— Start of Input records —

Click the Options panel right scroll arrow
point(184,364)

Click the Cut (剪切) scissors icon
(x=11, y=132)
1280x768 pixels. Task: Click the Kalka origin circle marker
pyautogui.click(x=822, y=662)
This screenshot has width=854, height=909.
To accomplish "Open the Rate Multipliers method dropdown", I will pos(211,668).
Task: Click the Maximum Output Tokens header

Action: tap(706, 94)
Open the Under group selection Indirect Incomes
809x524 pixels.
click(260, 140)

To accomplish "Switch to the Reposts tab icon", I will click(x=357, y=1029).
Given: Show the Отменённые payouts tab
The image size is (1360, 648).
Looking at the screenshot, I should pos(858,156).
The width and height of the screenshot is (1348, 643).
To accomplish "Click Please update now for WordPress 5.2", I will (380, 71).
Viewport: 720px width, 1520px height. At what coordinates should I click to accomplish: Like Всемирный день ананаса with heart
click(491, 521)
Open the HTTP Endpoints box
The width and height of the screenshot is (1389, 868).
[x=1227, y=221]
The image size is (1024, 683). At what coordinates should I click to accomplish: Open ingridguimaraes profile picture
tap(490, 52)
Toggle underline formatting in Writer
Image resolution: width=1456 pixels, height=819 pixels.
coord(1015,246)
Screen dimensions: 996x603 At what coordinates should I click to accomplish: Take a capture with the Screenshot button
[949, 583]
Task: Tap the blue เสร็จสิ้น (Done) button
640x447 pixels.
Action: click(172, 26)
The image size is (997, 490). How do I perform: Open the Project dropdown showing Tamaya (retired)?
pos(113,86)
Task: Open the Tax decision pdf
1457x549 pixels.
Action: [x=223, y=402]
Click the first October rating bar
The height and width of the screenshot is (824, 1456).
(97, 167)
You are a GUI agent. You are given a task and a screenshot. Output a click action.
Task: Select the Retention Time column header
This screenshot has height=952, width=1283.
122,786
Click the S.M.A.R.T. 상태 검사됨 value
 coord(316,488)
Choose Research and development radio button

— End of Input records —

§ What to do
Could you recast the data above as a Markdown table with two columns, Row and Line, numbering each line and omitting the blank ones?

§ Task solution
| Row | Line |
|---|---|
| 1 | Click the Options panel right scroll arrow |
| 2 | point(184,364) |
| 3 | Click the Cut (剪切) scissors icon |
| 4 | (x=11, y=132) |
| 5 | 1280x768 pixels. Task: Click the Kalka origin circle marker |
| 6 | pyautogui.click(x=822, y=662) |
| 7 | This screenshot has width=854, height=909. |
| 8 | To accomplish "Open the Rate Multipliers method dropdown", I will pos(211,668). |
| 9 | Task: Click the Maximum Output Tokens header |
| 10 | Action: tap(706, 94) |
| 11 | Open the Under group selection Indirect Incomes |
| 12 | 809x524 pixels. |
| 13 | click(260, 140) |
| 14 | To accomplish "Switch to the Reposts tab icon", I will click(x=357, y=1029). |
| 15 | Given: Show the Отменённые payouts tab |
| 16 | The image size is (1360, 648). |
| 17 | Looking at the screenshot, I should pos(858,156). |
| 18 | The width and height of the screenshot is (1348, 643). |
| 19 | To accomplish "Click Please update now for WordPress 5.2", I will (380, 71). |
| 20 | Viewport: 720px width, 1520px height. At what coordinates should I click to accomplish: Like Всемирный день ананаса with heart |
| 21 | click(491, 521) |
| 22 | Open the HTTP Endpoints box |
| 23 | The width and height of the screenshot is (1389, 868). |
| 24 | [x=1227, y=221] |
| 25 | The image size is (1024, 683). At what coordinates should I click to accomplish: Open ingridguimaraes profile picture |
| 26 | tap(490, 52) |
| 27 | Toggle underline formatting in Writer |
| 28 | Image resolution: width=1456 pixels, height=819 pixels. |
| 29 | coord(1015,246) |
| 30 | Screen dimensions: 996x603 At what coordinates should I click to accomplish: Take a capture with the Screenshot button |
| 31 | [949, 583] |
| 32 | Task: Tap the blue เสร็จสิ้น (Done) button |
| 33 | 640x447 pixels. |
| 34 | Action: click(172, 26) |
| 35 | The image size is (997, 490). How do I perform: Open the Project dropdown showing Tamaya (retired)? |
| 36 | pos(113,86) |
| 37 | Task: Open the Tax decision pdf |
| 38 | 1457x549 pixels. |
| 39 | Action: [x=223, y=402] |
| 40 | Click the first October rating bar |
| 41 | The height and width of the screenshot is (824, 1456). |
| 42 | (97, 167) |
| 43 | You are a GUI agent. You are given a task and a screenshot. Output a click action. |
| 44 | Task: Select the Retention Time column header |
| 45 | This screenshot has height=952, width=1283. |
| 46 | 122,786 |
| 47 | Click the S.M.A.R.T. 상태 검사됨 value |
| 48 |  coord(316,488) |
| 49 | Choose Research and development radio button |